The most common question that people have about these cranks is “Do I need one?” My primary answer for this is that the vast majority of builders do not need one of these. That is my opinion based on the big picture of statistical evidence we have from being at the center of the Corvair movement. I have seen Dan fly hard aerobatics at wide open throttle in his Cleanex for 30 minutes at a time on a stock GM crank. We have pilots like Andy Elliot who have flown hundreds of hours on a 3,100 without a 5th bearing. Mark Petz overhauled the engine in Bernard Pietenpol’s Last Original last summer. It had 800 hours and the crank was perfect, in spite of never having been nitrided and not having a 5th bearing. We have a lot of pilots with several hundred hours on non-nitrided cranks and no 5th bearings. It is all a matter of personal choice. Very seriously, I am not, and do not wish to be, in charge of anyone eles’s building, flying or life. The primary attraction to me of flying is freedom, and the root of this is being able to decide things for myself. I am not here to take that away from anyone. I take presenting the facts very seriously. I take countering disinformation seriously. I take the task of explaining the risks very seriously. I want builders to know the big picture. But I fundamentally trust that anyone who is rational enough to fly a plane can make the correct decision for themselves, given factual, accurate information presented without emotion. If I came out and said, you have to have a nitrided crank, a 5th bearing, or a billet crank, or I will not work with you, then I am dictating that our accumulated knowledge will only be shared with some people. I make strong recommendations, demonstrate that I believe in these recommendations by building engines that match them and flying behind them. But, in the final measure, builders are going to make their own decisions.

New people will often say, “Just tell me what to do” in homebuilding. This is ok when you’re getting started in homebuilding. Most of these people get off to a good start by replicating the engines that we build in our shop. Over time, this same person needs to transition to the mindset where they are analyzing the available information and making the decision for themselves. I want builders over time to understand the logic of all of the choices we make in our work. They are not required to agree with the choice, but it is not a sign of conformity if two people look at a set of facts and come to the same conclusion. Making choices for yourself is what being in command is all about. This is how you prepare for being aloft, especially with another person in your plane. It is the great reward of flying. Self reliance and earned self confidence also happen to be your best line of defense in any flying situation.
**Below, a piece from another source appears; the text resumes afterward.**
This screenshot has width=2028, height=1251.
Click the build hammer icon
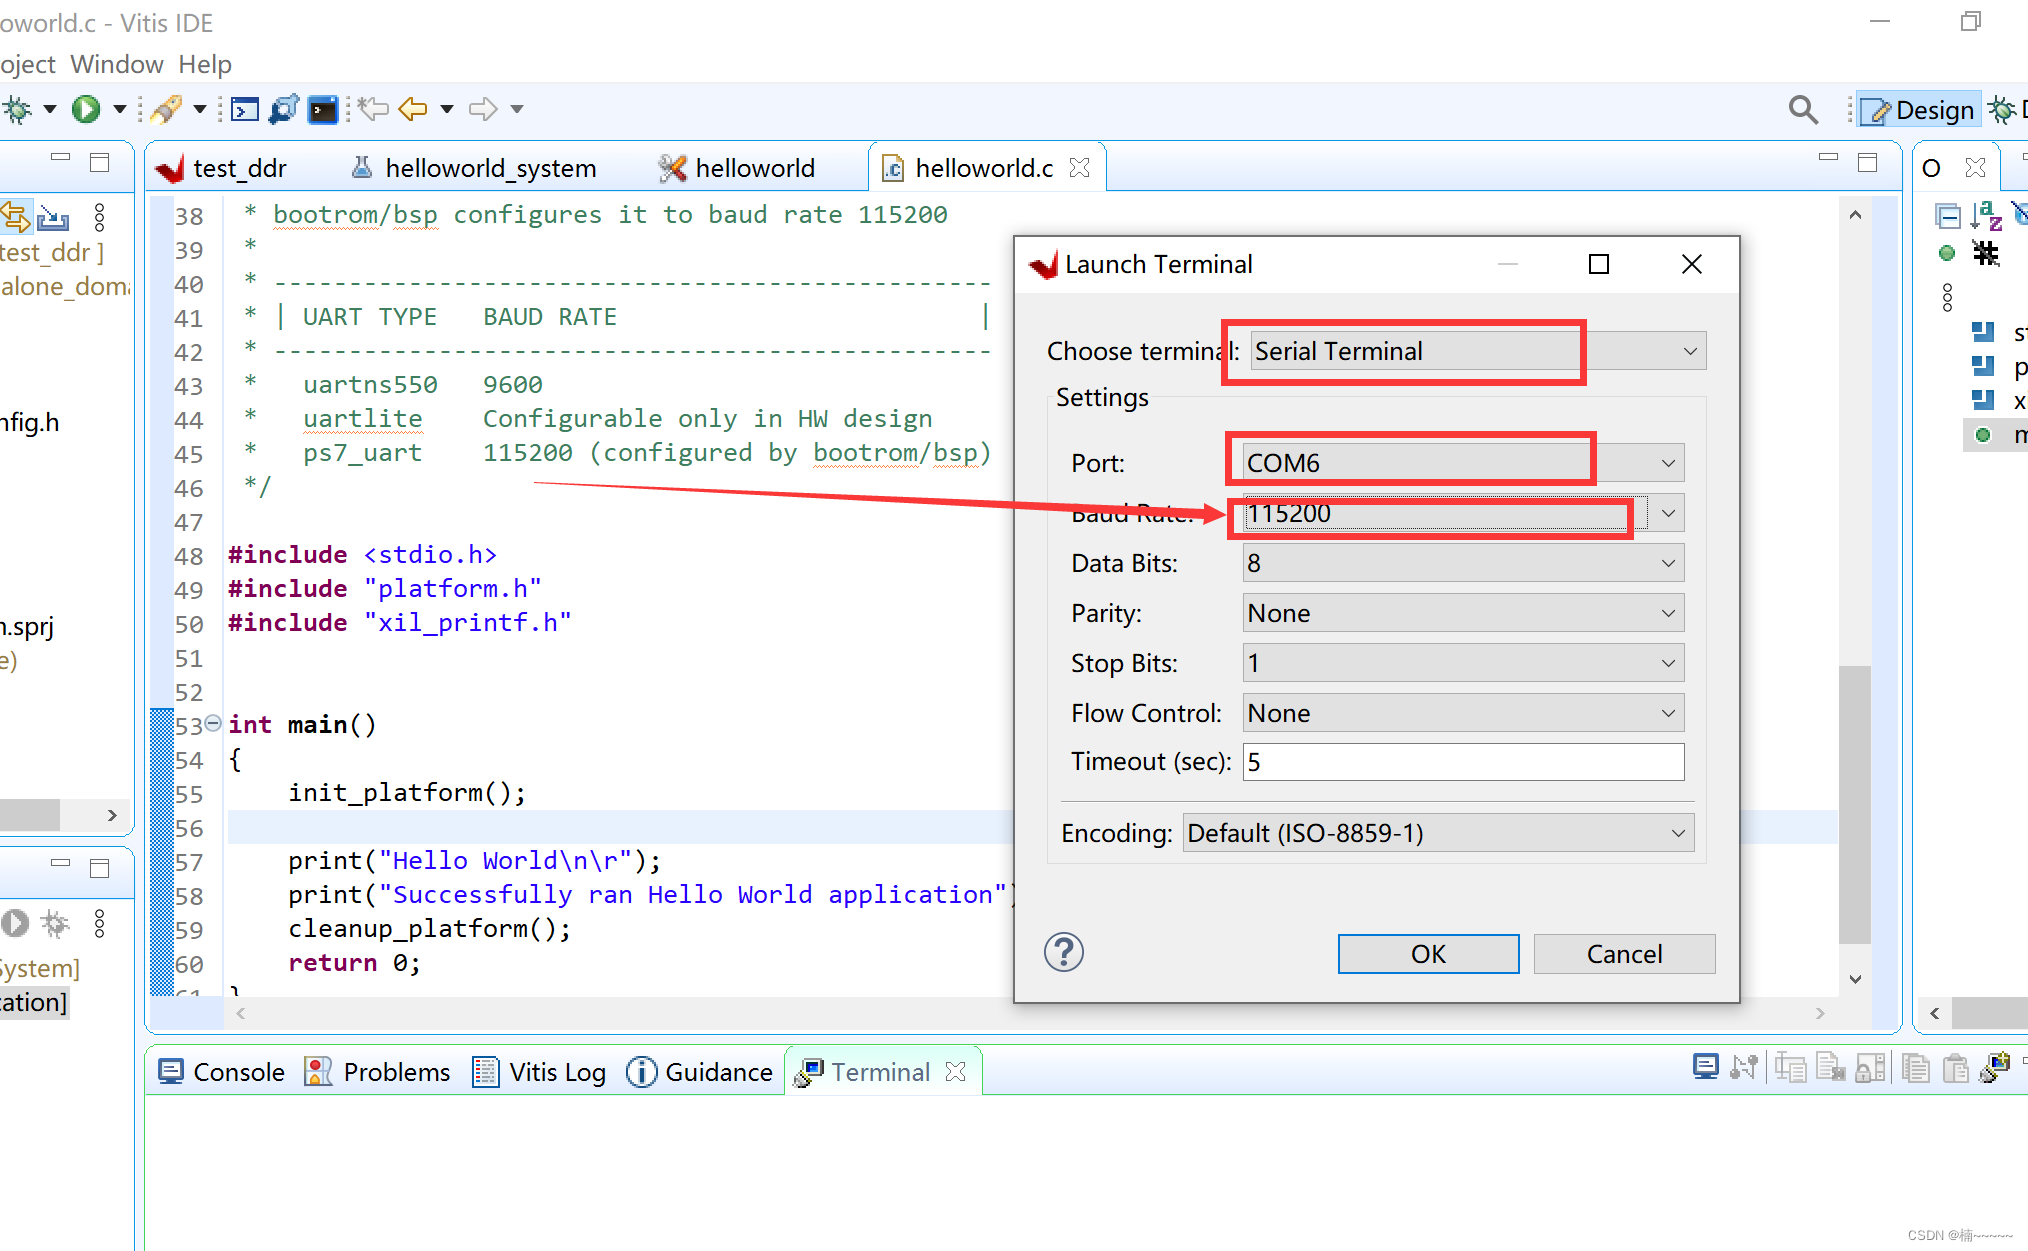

In modern life, people are less and less in charge of important decisions that count.  On many fronts, society is trying to prevent you from hurting yourself, and the method they choose is most often taking away the ability to do so, not educating you and letting you choose the path. Flying, and homebuilding in particular, is the polar opposite of this. You have to have a really negative view of individuals to buy into a system that tries to prevent people from having the means to hurt themselves…The queen and the hive dictate to the worker bee his limited task, and when he has fulfilled it, he is no longer of any common good, and he is expected to die quietly because the hive programmed him to do so… In my book, humans are individuals, not insects. Any person who chooses do something simply because he wants to is affirming this. Any person who picks up a tool and sets out on a journey to create something of his choosing, a goal that does not serve the hive of society, can expect both the disdain of  the hive and the warm welcome of other individuals.